§ **Material for this task**
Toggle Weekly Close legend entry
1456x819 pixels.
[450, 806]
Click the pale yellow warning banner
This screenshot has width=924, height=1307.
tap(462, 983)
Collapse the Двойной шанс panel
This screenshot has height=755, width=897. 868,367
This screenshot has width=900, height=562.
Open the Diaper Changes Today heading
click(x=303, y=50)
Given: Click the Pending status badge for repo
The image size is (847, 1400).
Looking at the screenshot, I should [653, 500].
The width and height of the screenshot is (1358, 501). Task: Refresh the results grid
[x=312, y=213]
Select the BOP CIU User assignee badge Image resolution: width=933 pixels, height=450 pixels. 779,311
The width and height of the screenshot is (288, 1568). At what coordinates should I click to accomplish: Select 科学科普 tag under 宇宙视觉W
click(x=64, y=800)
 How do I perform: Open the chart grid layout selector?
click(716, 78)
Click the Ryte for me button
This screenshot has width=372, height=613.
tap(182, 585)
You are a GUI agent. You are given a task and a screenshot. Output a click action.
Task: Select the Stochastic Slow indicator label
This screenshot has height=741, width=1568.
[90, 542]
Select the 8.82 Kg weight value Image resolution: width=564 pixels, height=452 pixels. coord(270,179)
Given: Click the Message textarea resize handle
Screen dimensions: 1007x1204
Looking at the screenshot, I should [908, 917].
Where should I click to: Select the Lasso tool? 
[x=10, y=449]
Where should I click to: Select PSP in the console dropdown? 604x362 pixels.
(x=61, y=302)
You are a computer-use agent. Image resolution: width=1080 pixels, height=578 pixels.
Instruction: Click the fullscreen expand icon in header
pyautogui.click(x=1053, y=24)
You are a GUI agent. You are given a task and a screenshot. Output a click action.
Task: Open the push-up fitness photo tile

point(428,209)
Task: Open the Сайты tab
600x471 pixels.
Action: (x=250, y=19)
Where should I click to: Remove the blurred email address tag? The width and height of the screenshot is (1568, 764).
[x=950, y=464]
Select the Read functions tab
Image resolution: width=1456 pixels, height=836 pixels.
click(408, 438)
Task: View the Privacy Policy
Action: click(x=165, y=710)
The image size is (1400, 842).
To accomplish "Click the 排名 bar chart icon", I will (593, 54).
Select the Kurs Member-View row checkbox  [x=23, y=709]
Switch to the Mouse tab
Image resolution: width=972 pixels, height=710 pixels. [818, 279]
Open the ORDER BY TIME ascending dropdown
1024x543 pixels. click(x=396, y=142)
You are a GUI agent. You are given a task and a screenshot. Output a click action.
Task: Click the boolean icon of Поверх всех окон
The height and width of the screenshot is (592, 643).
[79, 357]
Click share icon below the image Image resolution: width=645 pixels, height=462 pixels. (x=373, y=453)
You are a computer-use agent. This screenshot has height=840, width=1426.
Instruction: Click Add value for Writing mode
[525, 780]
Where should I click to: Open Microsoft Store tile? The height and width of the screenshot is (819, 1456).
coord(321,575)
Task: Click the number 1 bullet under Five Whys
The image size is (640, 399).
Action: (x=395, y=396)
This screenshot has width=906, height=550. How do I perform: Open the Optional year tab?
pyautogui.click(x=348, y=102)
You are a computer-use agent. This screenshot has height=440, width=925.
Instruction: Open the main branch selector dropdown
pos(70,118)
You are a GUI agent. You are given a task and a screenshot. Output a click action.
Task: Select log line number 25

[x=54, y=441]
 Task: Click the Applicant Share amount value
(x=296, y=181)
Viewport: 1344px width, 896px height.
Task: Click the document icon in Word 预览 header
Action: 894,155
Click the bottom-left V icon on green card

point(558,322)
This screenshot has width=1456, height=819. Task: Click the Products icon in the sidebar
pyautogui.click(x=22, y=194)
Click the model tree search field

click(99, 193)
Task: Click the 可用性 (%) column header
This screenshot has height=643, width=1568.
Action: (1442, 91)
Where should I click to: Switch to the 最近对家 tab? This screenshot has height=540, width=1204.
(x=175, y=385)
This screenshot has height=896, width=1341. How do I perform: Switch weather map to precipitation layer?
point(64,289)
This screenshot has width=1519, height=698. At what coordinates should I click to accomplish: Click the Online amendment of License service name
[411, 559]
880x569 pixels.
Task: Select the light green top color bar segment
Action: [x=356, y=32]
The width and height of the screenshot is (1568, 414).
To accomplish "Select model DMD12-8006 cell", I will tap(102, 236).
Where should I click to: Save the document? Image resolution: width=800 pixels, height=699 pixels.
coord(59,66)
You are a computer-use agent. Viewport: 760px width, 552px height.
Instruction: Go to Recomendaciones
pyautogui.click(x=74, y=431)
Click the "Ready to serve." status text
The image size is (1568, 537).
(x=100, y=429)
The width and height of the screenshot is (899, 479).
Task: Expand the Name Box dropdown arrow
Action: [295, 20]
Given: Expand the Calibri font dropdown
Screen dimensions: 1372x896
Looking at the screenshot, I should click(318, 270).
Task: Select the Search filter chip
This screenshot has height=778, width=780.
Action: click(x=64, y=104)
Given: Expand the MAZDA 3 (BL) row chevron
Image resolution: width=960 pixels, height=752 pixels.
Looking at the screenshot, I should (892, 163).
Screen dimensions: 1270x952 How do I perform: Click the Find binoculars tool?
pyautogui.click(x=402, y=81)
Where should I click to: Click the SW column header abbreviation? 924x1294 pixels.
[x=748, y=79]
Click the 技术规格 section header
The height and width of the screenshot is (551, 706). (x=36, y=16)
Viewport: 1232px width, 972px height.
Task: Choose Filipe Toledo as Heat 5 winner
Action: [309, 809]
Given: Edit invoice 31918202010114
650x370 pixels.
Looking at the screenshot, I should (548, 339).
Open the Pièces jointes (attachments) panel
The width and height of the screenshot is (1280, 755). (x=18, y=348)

§ **Exercise**
Count the lines in the rows above that contain the string "Where", matching case exactly. Reply with the number alone.

§ **Output of the task**
7